TRIBUNE. Rien ne peut légitimer les crimes génocidaires du 7 octobre. Ni le retour de la haine que l’on voie à l’œuvre depuis cette date en France.
Par Iannis Roder – Les invités du Point
Vous les voyez sur les murs des grandes villes occidentales. Avec leurs bandes rouges sur lesquelles on peut lire « kidnappée », « kidnapped » ou encore « entführt ». Elles rappellent que plus de deux cents otages, de tous âges, dont certains sont Français, sont détenus à Gaza par le Hamas après avoir été enlevés le 7 octobre dernier lors de l’attaque terroriste la plus meurtrière depuis le 11 septembre 2001.
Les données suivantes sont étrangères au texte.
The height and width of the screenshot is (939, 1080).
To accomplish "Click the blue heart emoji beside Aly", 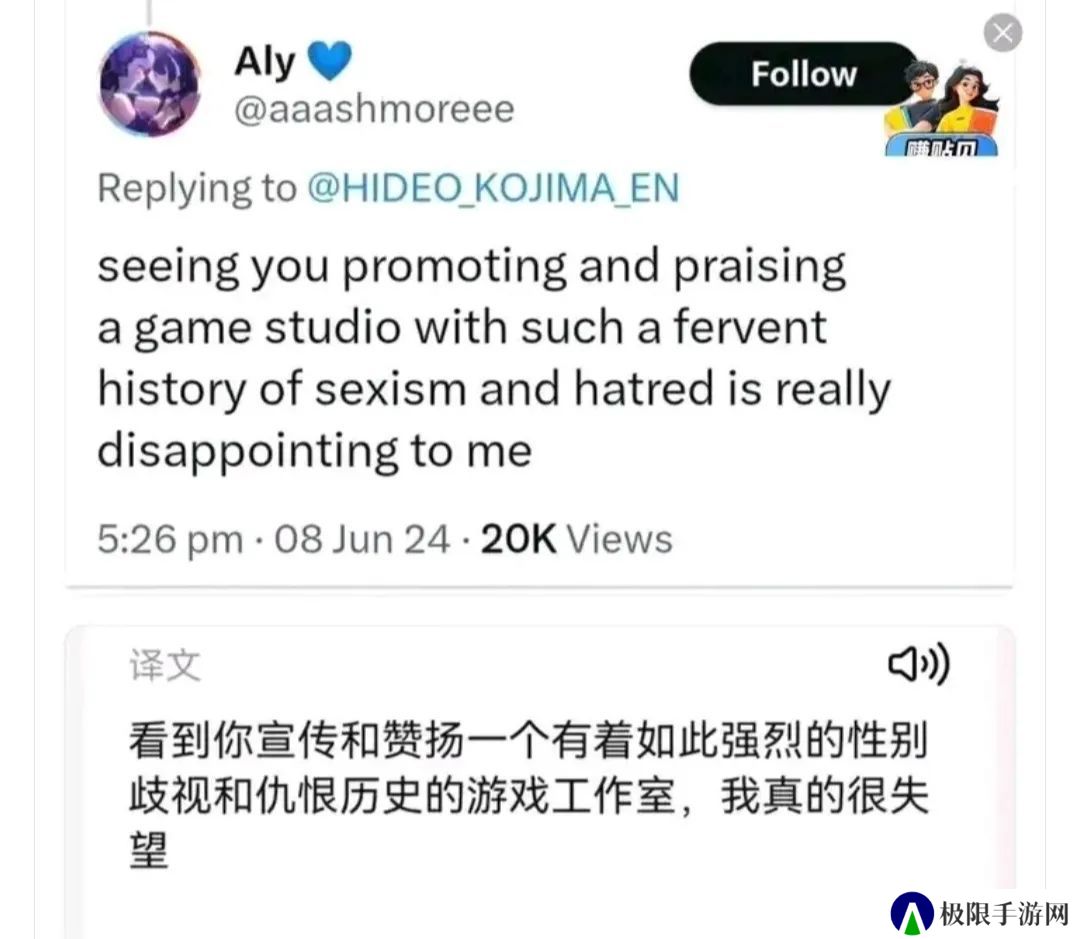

Placardées à l’initiative de jeunes gens, ces affiches sont là pour lutter contre l’oubli dans cette société où une émotion en chasse si vite une autre. Elles sont comme un rappel de ce qu’ont commis, contre des populations civiles, les terroristes du Hamas en territoire israélien ce 7 octobre. Les témoignages des survivants comme de ceux qui sont chargés du ramassage des corps et de leur identification sont effroyables et renvoient, nécessairement, aux descriptions des pogroms qui accompagnent l’avancée allemande sur le front de l’Est, comme celui de Jedwabne le 10 juillet 1941 quand des centaines de Juifs étaient massacrées par la population polonaise du village, battus à mort, les femmes violées, les enfants fracassés contre les murs, les gens brûlés vifs.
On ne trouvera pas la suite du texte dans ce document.